#### [Task description]
Your output should be exactly the lines from the one containing "Click the Rename icon in toolbar" through the final line of the following data, please, with no pictures.

━━━━━━━━━━━━━━━━━━━━

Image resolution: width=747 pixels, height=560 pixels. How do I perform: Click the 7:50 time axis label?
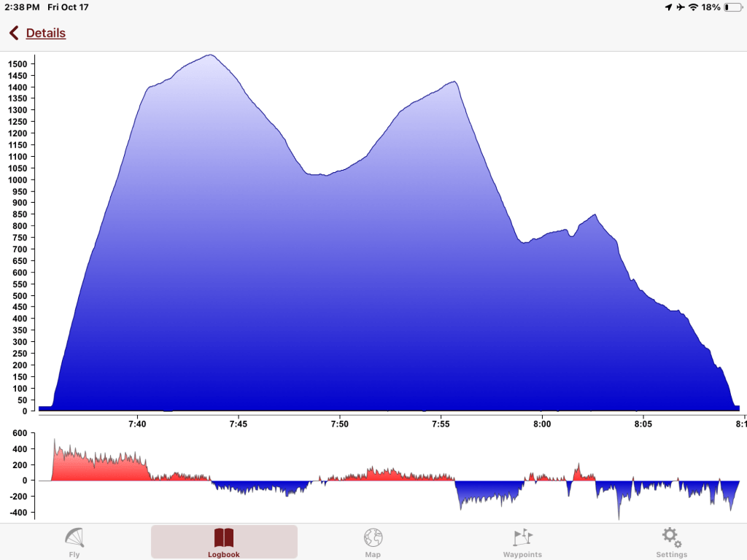(x=339, y=424)
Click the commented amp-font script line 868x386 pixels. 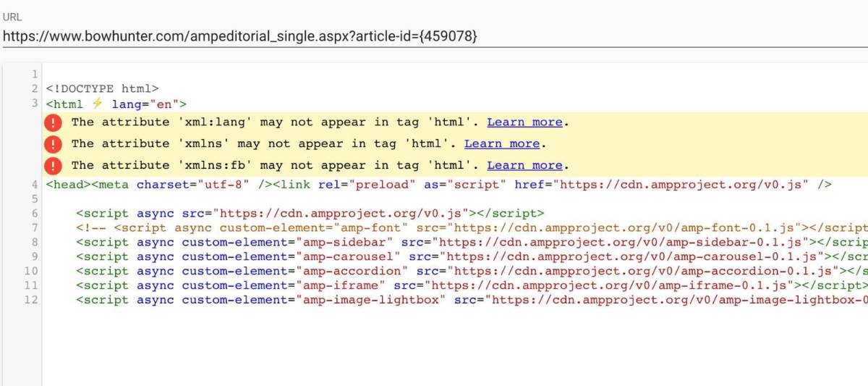[472, 227]
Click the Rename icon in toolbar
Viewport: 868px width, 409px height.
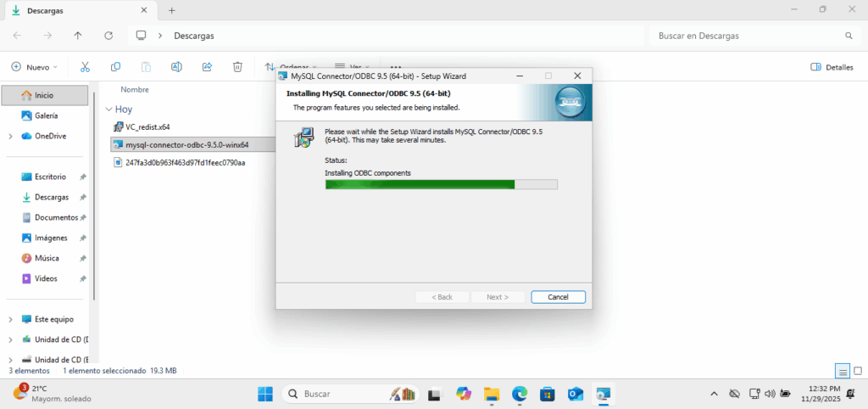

━━━━━━━━━━━━━━━━━━━━

#### [Written response]
Click the Rename icon in toolbar
Viewport: 868px width, 409px height.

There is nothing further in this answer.